I've been working a bit with OpenMPI, and I'm not getting the expected behavior when requiring ranks from my procs.
I have a simple C program that is supposed to print each proc's rank :
minimal.c :
#include <stdio.h>
#include "mpi.h"
int
main (int argc, char *argv[])
{
unsigned int procs;
unsigned int self;
MPI_Comm com;
/* MPI ini */
MPI_Init (&argc, &argv);
com = MPI_COMM_WORLD;
MPI_Comm_size (com, &procs);
MPI_Comm_rank (com, &self);
printf("My rank is %d\n", self);
/* MPI Finalize */
MPI_Finalize();
return 0;
}
which I compile with :
mpicc minimal.c -o minimal
Now, if I run the following command on my own computer :
mpirun -np 2 minimal
I get the following trace :
$ mpirun -np 2 minimal My rank is 0 My rank is 0
which I found quite disconcerting.
So, I kept on digging the mpirun manual, and ended up printing additional infos with -display-devel-map and -report-bindings, and this the trace I got :
$ mpirun -np 2 -display-devel-map -report-bindings minimal Data for JOB [53858,1] offset 0 Mapper requested: NULL Last mapper: round_robin Mapping policy: BYCORE Ranking policy: SLOT Binding policy: CORE:IF-SUPPORTED Cpu set: NULL PPR: NULL Cpus-per-rank: 1 Num new daemons: 0 New daemon starting vpid INVALID Num nodes: 1 Data for node: UX31A Launch id: -1 State: 2 Daemon: [[53858,0],0] Daemon launched: True Num slots: 2 Slots in use: 2 Oversubscribed: FALSE Num slots allocated: 2 Max slots: 0 Username on node: NULL Num procs: 2 Next node_rank: 2 Data for proc: [[53858,1],0] Pid: 0 Local rank: 0 Node rank: 0 App rank: 0 State: INITIALIZED App_context: 0 Locale: [BB/..] Binding: [BB/..] Data for proc: [[53858,1],1] Pid: 0 Local rank: 1 Node rank: 1 App rank: 1 State: INITIALIZED App_context: 0 Locale: [../BB] Binding: [../BB] [UX31A:04861] MCW rank 1 bound to socket 0[core 1[hwt 0-1]]: [../BB] [UX31A:04861] MCW rank 0 bound to socket 0[core 0[hwt 0-1]]: [BB/..] My rank is 0 My rank is 0
which left me puzzled.
I am using Ubuntu 16.04 and the OpenMPI packages from the apt repos. My computer is an Asus UX31a.
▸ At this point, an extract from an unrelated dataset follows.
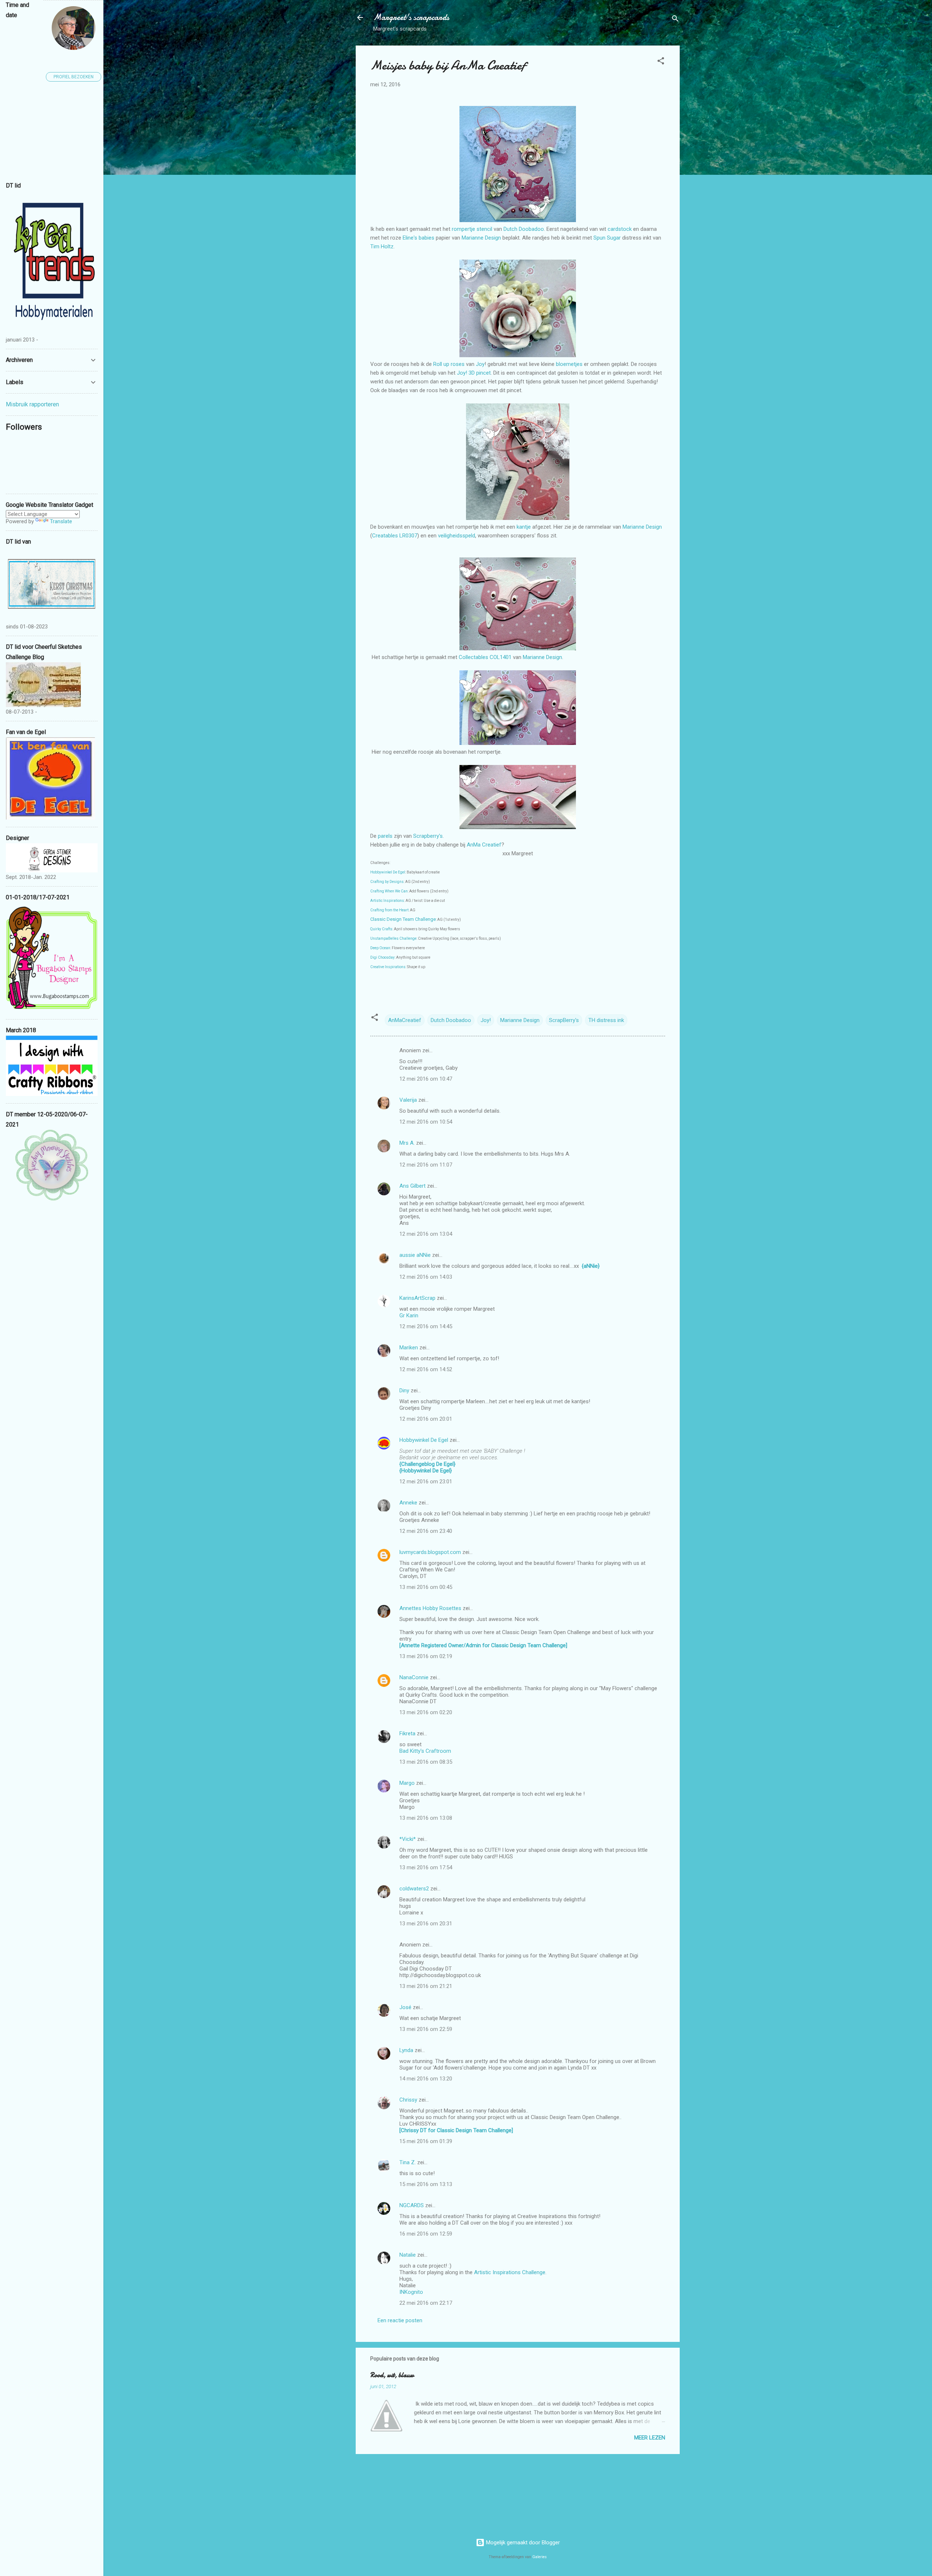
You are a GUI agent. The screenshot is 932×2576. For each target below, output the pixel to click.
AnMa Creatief (484, 844)
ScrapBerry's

I'd be very grateful if someone could give me some insight on what is happening here.
Thank you !
I finally found what was going on thanks to Gilles Gouaillardet !
Turns out I had mpich
libs installed along with openmpi
bins !
Here's what I did :
Check which library was used inside my binary :
$ ldd minimal
...
libmpich.so.12 => /usr/lib/x86_64-linux-gnu/libmpich.so.12
...
$ dpkg -S /usr/lib/x86_64-linux-gnu/libmpich.so.12
libmpich12:amd64: /usr/lib/x86_64-linux-gnu/libmpich.so.12.1.0
Check which package provided my mpicc
and mpirun
binaries :
$ which mpirun
/usr/bin/mpirun
$ dpkg -S mpirun
openmpi-bin: /usr/bin/mpirun.openmpi
...
I removed the mpich
packages I had installed
sudo apt-get remove libmpich12 libmpich-dev
I installed the openmpi
libraries I needed
sudo apt-get install libopenmpi-dev
I compiled again once this was done :
$ mpicc minimal.c -o minimal
$ mpirun -np 2 minimal
My rank is 0
My rank is 1
Hurray !